— What needs to be done —
Turn the lines below, from the line containing "Given: Share dataset on Facebook" through the line containing "Looking at the", into a Markdown table with the columns Line No. and Line, skipping any blank lines. Leave the pictures out of the table.

====== Records to process

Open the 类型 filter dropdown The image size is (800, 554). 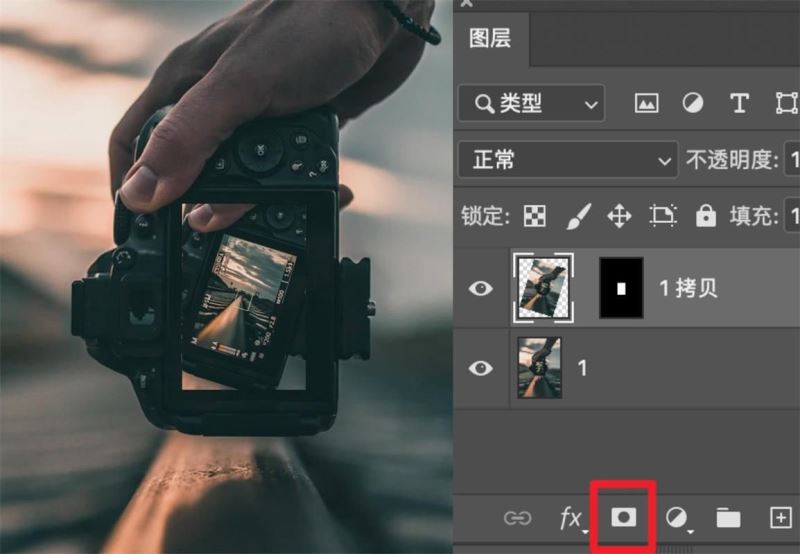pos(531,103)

============
====== Records to process

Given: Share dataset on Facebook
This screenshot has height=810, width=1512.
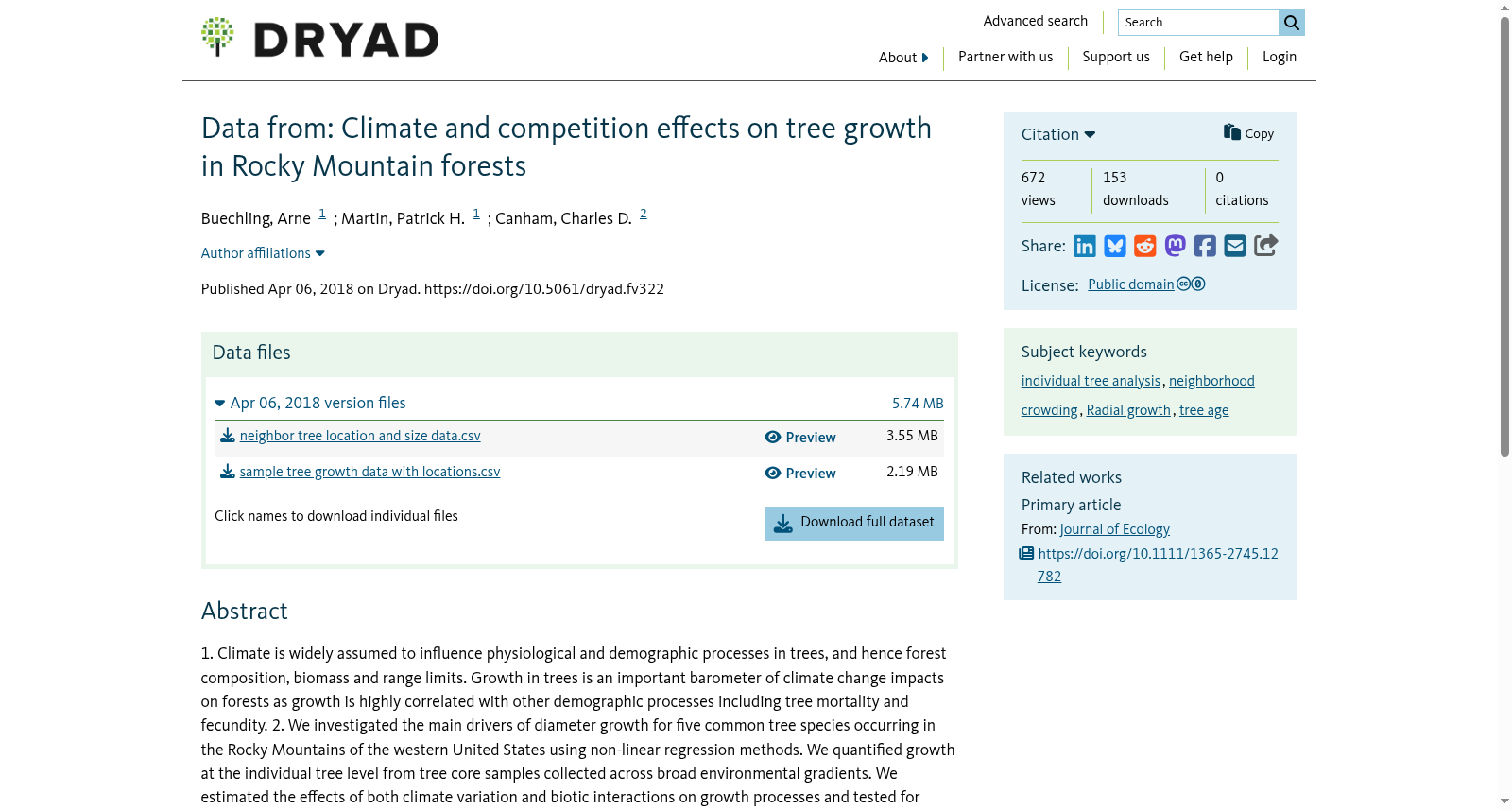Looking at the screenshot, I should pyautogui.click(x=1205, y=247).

============
====== Records to process

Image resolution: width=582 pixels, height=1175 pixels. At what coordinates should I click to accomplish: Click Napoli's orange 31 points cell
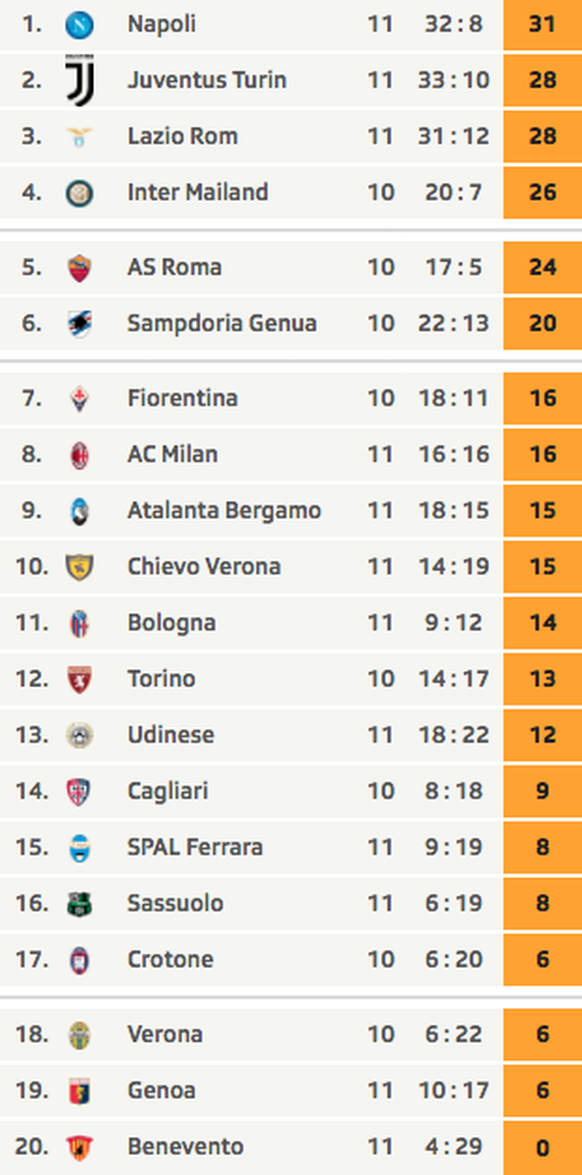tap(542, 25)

============

— Exercise response —
| Line No. | Line |
|---|---|
| 1 | Given: Share dataset on Facebook |
| 2 | This screenshot has height=810, width=1512. |
| 3 | Looking at the screenshot, I should pyautogui.click(x=1205, y=247). |